PDA

View Full Version : Interconnects between SS and valve components



bonzo
August 9, 2016, 05:49 AM
Hi all, on some messages exchanged with Gary Koh he mentioned that when people try to mix and match valve and SS components, he finds that the interconnect connecting the two plays an important role.

Just wanted to check experiences of those who found their cable sensitivity increased when they added a mix of valves and SS in their chain.

jadedavid
August 9, 2016, 08:36 AM
While it is clear, to my ears, that cables do make a difference (and we'll leave the rest of that discussion alone) I have not found that mixing valves & S.S. to be any diffefent than S.S.-S.S. or Valves-Valves when it comes to cables. With the exception of cable shielding. Occasionally it is necessary with some gear.
my 2 cents worth

Steve
August 9, 2016, 09:46 AM
Important to use shielded cables for tube gear from my experience.

Mike
August 9, 2016, 09:50 AM
Cables play an important role in lowering overall system noise floor, but, they play a crucial role in final "seasoning" of a system. Whether you are looking for a cable that adds nothing, one that smooths out some rough edges or one that adds detail, are just some of the options.

bonzo
August 9, 2016, 10:03 AM
Yes but does it change to due to impedance issues between valve and SS?

Mike
August 9, 2016, 10:09 AM
Yes but does it change to due to impedance issues between valve and SS?

For analog, no.

For digital, yes.

bonzo
August 9, 2016, 10:16 AM
For analog, no.

For digital, yes.

Interesting, why only between digital, and not with a valve phono?

So when you connected your Lampi to a SS pre you had to experiment with cables?

Mike
August 9, 2016, 10:33 AM
Found this on the web:

Transmission line impedance is critical in some applications, and not so critical in others. In analog audio, particularly, impedance is basically a nonfactor--because at the relatively low frequencies involved in analog audio, and at anything approaching ordinary lengths, any reasonably designed cable will effectively "pass through" the impedance of the devices at either end--and the input and output impedances of line-level analog audio devices themselves are usually not critical. For analog audio cables, other design considerations like shielding and capacitance may be very important, but impedance really is not.

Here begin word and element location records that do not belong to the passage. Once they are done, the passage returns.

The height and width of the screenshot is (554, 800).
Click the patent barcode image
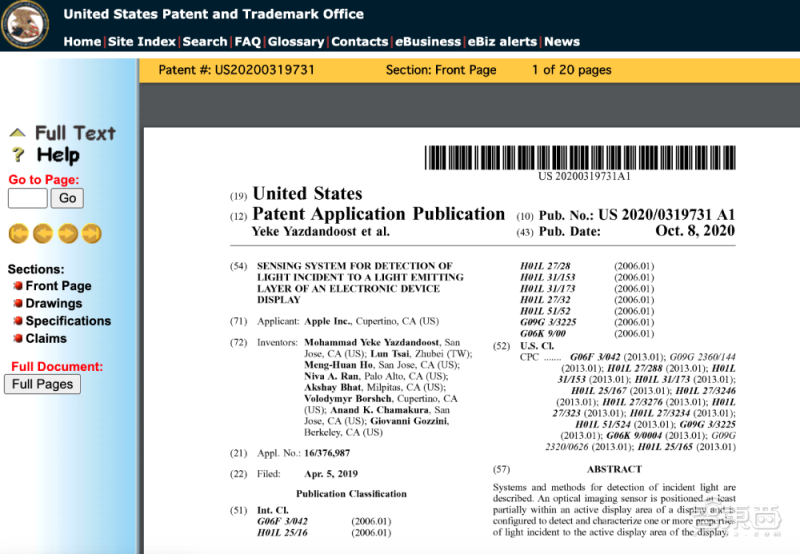[x=580, y=158]
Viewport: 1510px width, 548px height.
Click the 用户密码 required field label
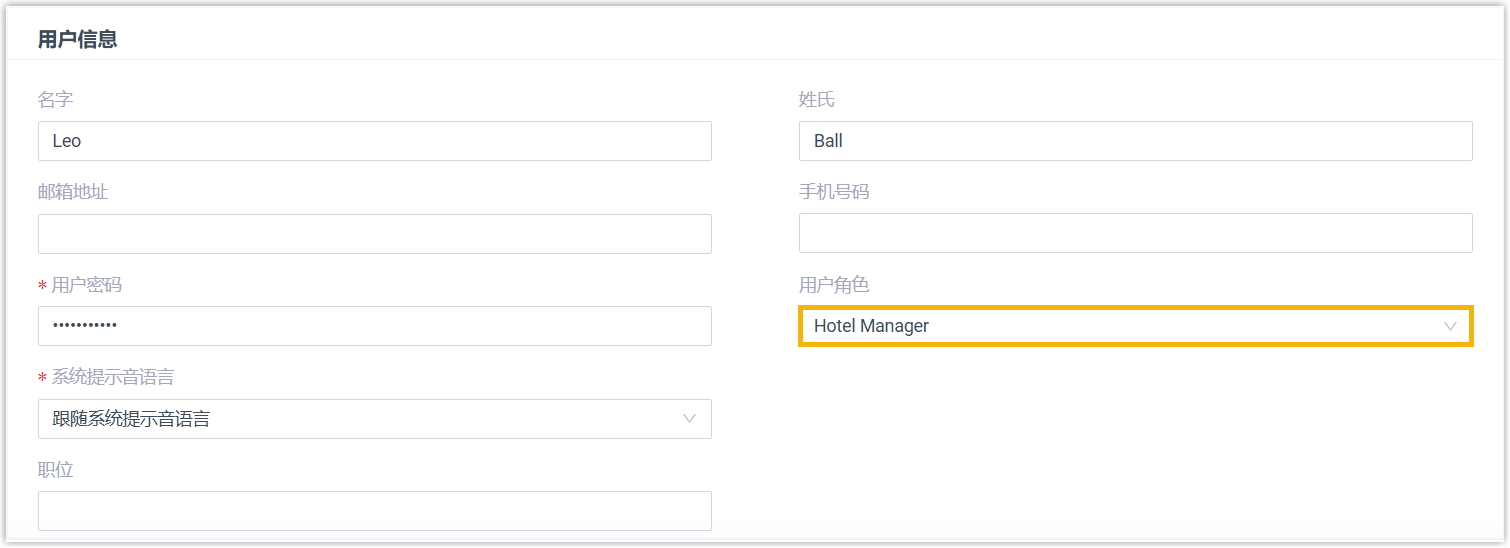pyautogui.click(x=87, y=285)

But the behavior of cables changes as signal frequencies increase. This is so because as frequency increases, the electrical "wavelength" of a signal becomes shorter and shorter; at video frequencies, signal wavelength is short enough to start causing problems. As the length of a cable becomes closer to a large fraction of the electrical wavelength of the signal it carries, the likelihood of significant, picture-altering reflections from impedance mismatch increases. The whole cable can resonate at the wavelength of the signal, or of a portion of the signal, and the impact on signal quality will be anything but good. Video signals, too, are complex; they occupy not a single frequency, but a whole range of frequencies--this is why we so often speak of the "bandwidth" of a signal--and so a mismatch will affect different parts of the signal differently.

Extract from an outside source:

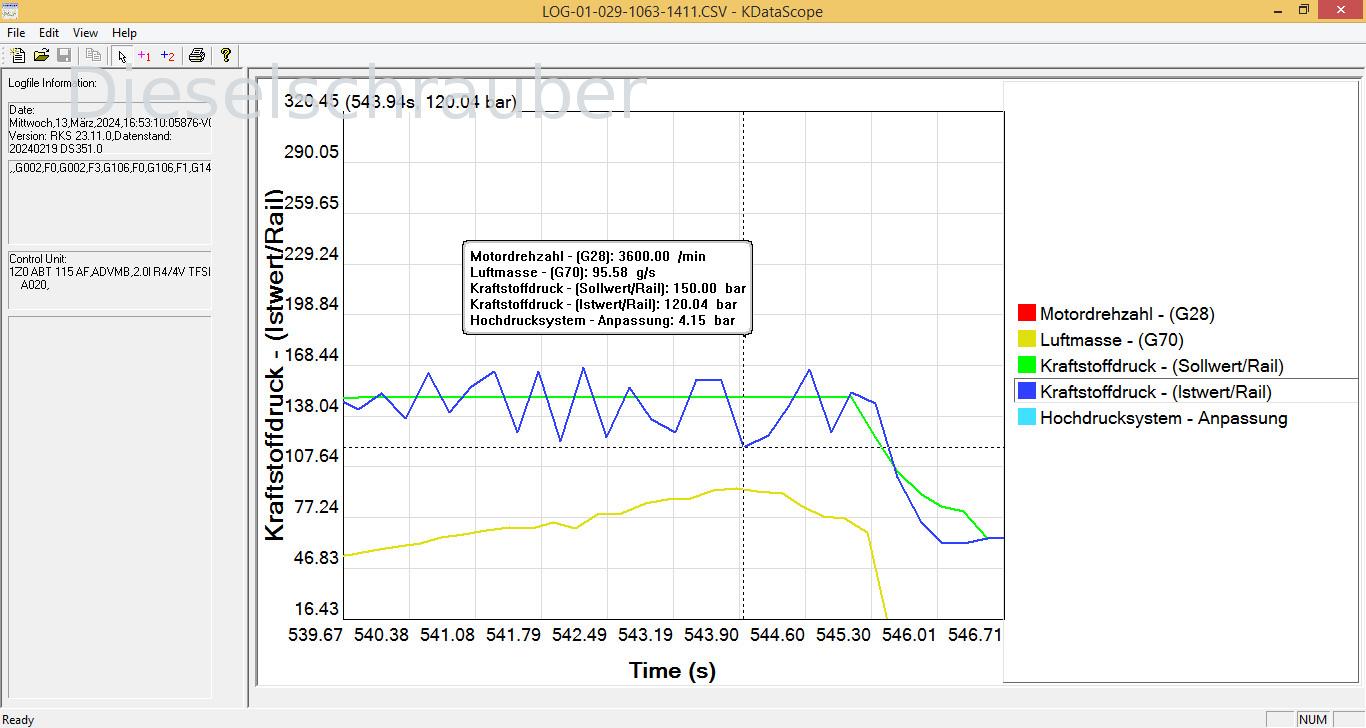Open the Edit menu
Image resolution: width=1366 pixels, height=728 pixels.
click(x=49, y=33)
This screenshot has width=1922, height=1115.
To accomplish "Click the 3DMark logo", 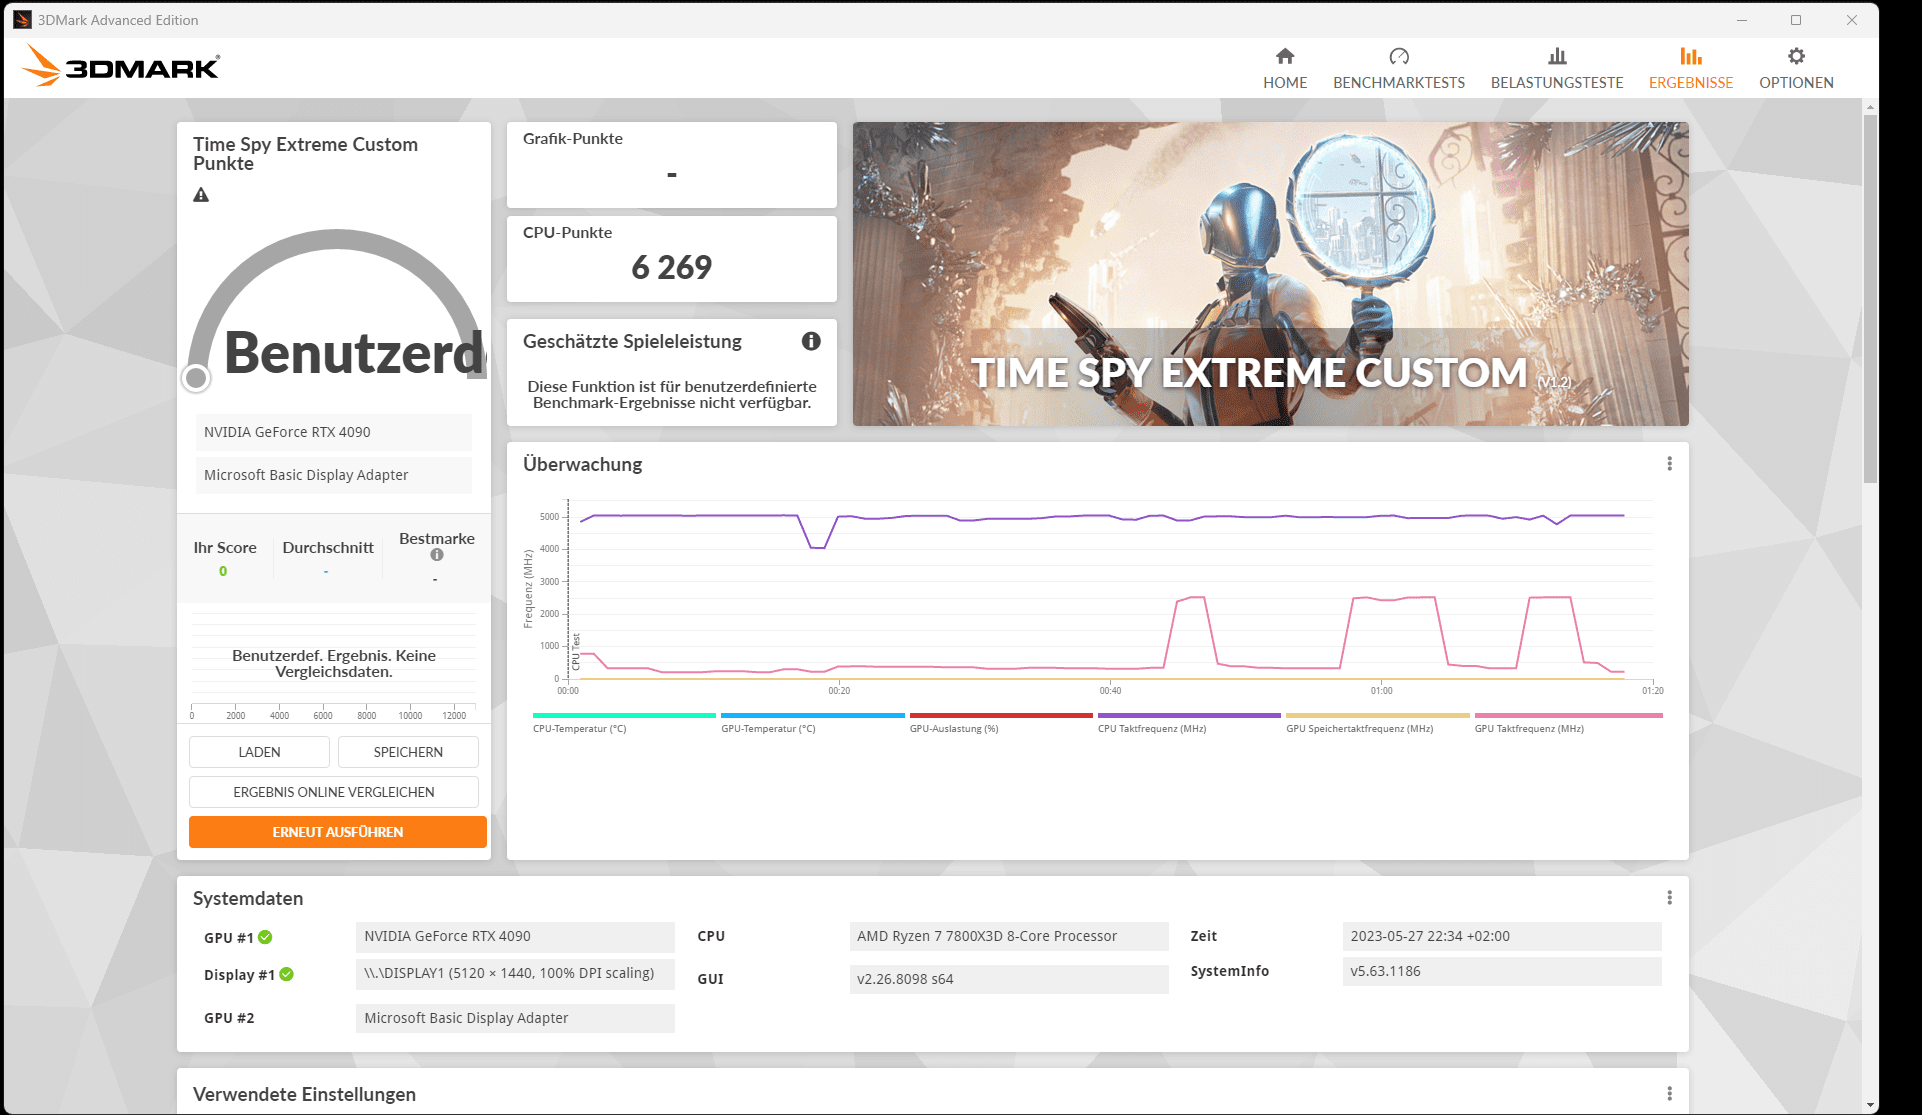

Because the effects of impedance mismatch are dependent upon frequency, the issue has particular relevance for digital signals. Where analog audio or video signals consist of electrical waves which rise or fall continuously through a range, digital signals are very different--they switch rapidly between two states representing bits, 1 and 0. This switching creates something close to what we call a "square wave," a waveform which, instead of being sloped like a sine wave, has sharp, sudden transitions (in practice, the "square waves" in digital signals aren't really quite square). Although a digital signal can be said to have a "frequency" at the rate at which it switches, electrically, a square wave of a given frequency is equivalent to a sine wave at that frequency accompanied by an infinite series of harmonics--that is, multiples of the frequency. If all of these harmonics aren't faithfully carried through the cable--and, in fact, it's physically impossible to carry all of them faithfully--then the "shoulders" of the digital square wave begin to round off. The more the wave becomes rounded, the higher the possibility of bit errors becomes. The device at the load end will, of course, reconstitute the digital information from this somewhat rounded wave, but as the rounding becomes worse and worse, eventually there comes a point where the errors are too severe to be corrected, and the signal can no longer be reconstituted. The best defense against the problem is, of course, a cable of the right impedance: for digital video or SPDIF digital audio, this means a 75 ohm cable; for AES/EBU balanced digital audio, this means a 110 ohm cable.

a.wayne
August 9, 2016, 10:49 AM
Yes but does it change to due to impedance issues between valve and SS?


Yes , cables are RLC circuits and impedance differences between units will make cable changes necessary for optimum results ..

bonzo
August 9, 2016, 10:52 AM
So it is a matter of trial and error?

a.wayne
August 9, 2016, 11:05 AM
Yes , mostly because of the different cable compositions, apart from the EQ effect, there is noise rejection , some cables are better at this than others . Best to find a cable dealer that will allow you to take home multiple sets of cables and EQ away...
:)

PS: Best to look at output/ input impedances when selecting components, impedance mismatch will destroy a good setup ..

a.wayne
August 9, 2016, 11:42 AM
BTW,

The point Gary is trying to make , If you flip cables and come up with the desired combination for your SS setup, then its unlikely those same cables will be optimum when going tubes/ss ...